Di sisi lain, kata Adian, dulu banyak supir taksi online dan ojek online yang ditangkap di bandara Soekarno-Hatta, Halim Perdanakusuma, Adisucipto dan Juanda di Surabaya. Mereka ditahan selama berjam-jam. Disuruh push up hingga dipukuli.
Mirisnya, ungkap Adian, pihak aplikator enggak peduli peristiwa itu terjadi.
"Mereka tidak peduli supirnya ditangkap, disuruh push up di di berapa tempat dipukuli. Mereka engga peduli mobilnya rusak. Mereka tidak peduli SIM-nya habis. Mereka tidak peduli olinya kurang. Mereka tidak peduli apapun yang terjadi di jalanan," bebernya.

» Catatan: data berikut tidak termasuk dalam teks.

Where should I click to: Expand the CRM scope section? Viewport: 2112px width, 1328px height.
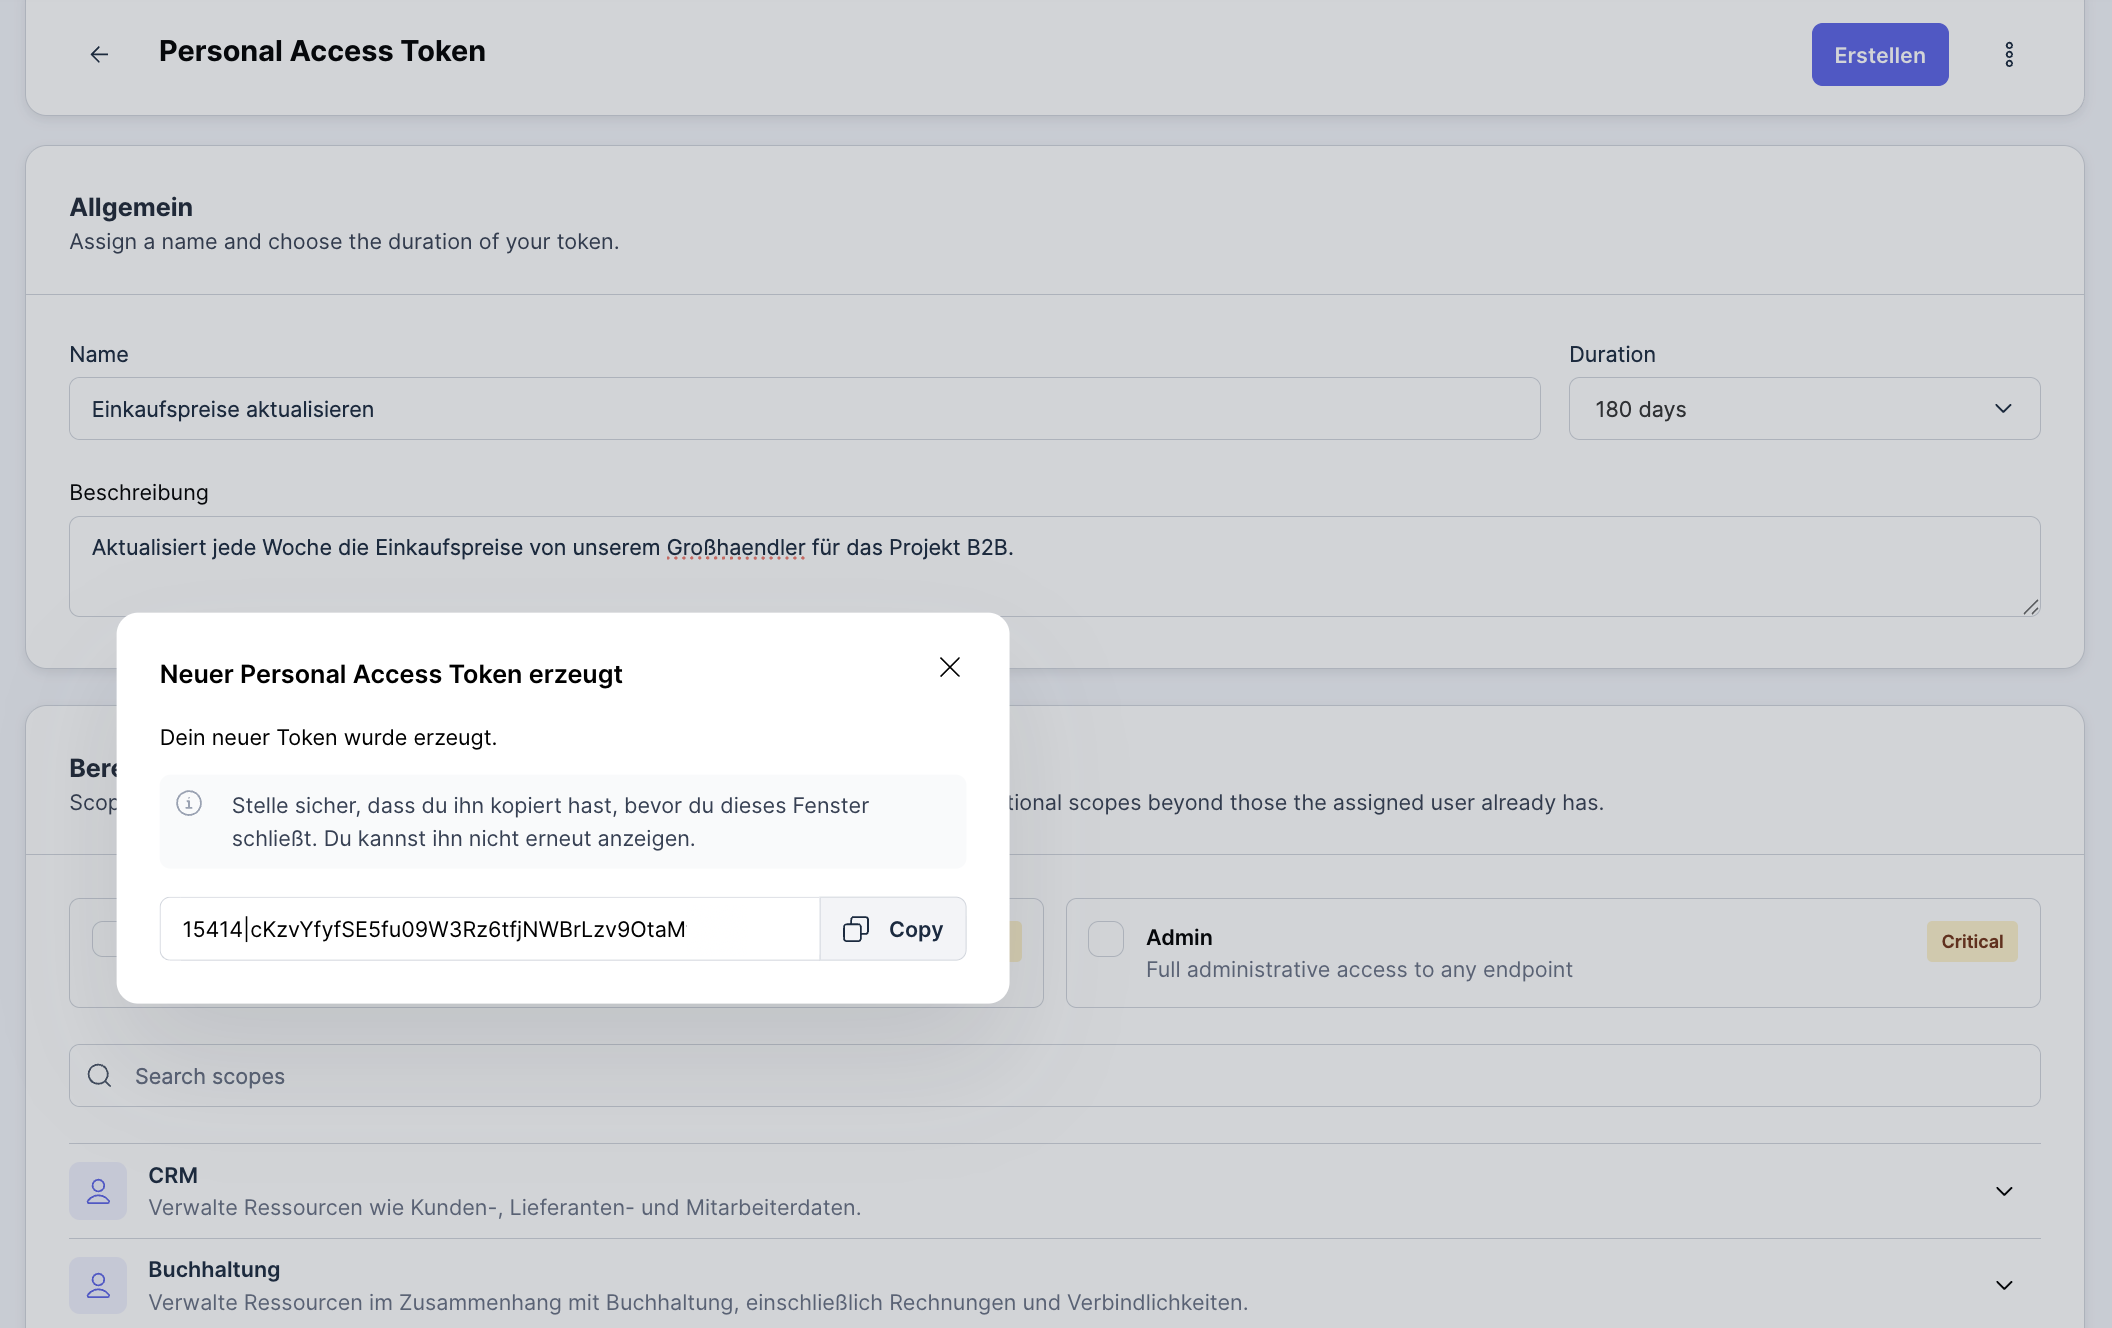click(2004, 1191)
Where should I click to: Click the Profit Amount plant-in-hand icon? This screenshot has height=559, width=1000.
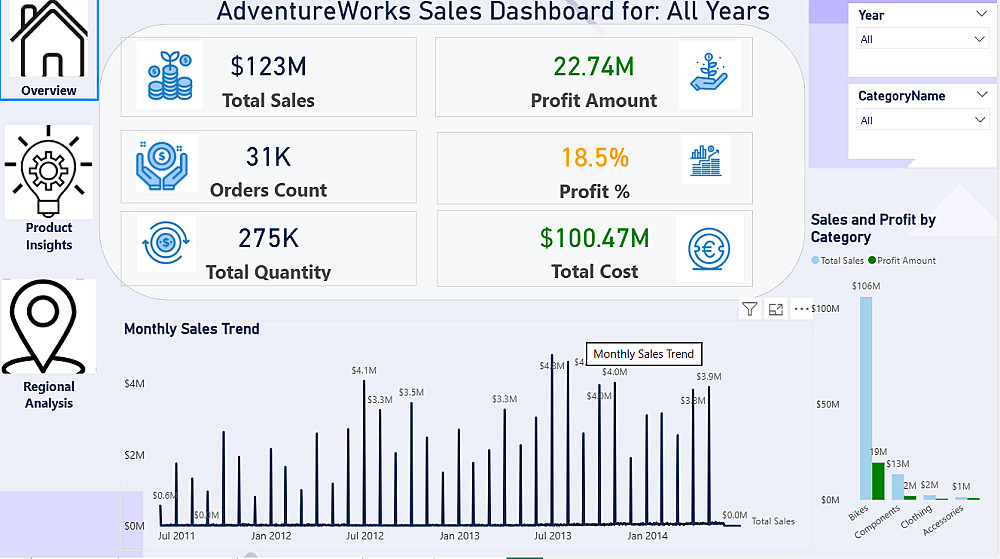pos(708,75)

Sebaliknya, perusahaan angkutan offline punya kepedulian dan tanggung jawab.
"Poolnya dia urus. Olinya. Tabrakan dia bertanggung jawab. Supirnya ditangkap dia urus ke polisi dan sebagainya. Tapi keuntungannya sepertinya lebih besar yang online ini," tandasnya.
Atas dasar itu, sambung Adian, sistem transportasi online yang beroperasi di Indonesia harus diatur secara adil.
Ia mengatakan sambil menunggu proses revisi undang-undang yang tidak dapat dipastikan kapan rampung dan disahkan. Komisi V DPR RI menyampaikan kepada Menteri Perhubungan untuk menurunkan kembali jatah aplikator ke 10%.
"Dulu kalau tidak salah pernah sempat 10% jatah aplikator. Kemudian naik terus 10, 15, 20. Dalam praktiknya di atas 20. Menurut saya sambil kita menunggu proses revisi undang-undang ini memungkinkan tidak ini kita jadikan kesimpulan untuk kita sampaikan Menteri Perhubungan agar tarifnya diturunkan lagi jadi 10%. Kenapa? Enggak punya tanggung jawab apa-apa. Engga punya pool, engga punya montir, engga ngurus ketangkap, enggak apa-apa segala macam tiba-tiba dapat 20%," tuturnya.
Adian menyatakan DPR tidak boleh membiarkan penindasan terhadap supir ojek semakin lama berlangsung.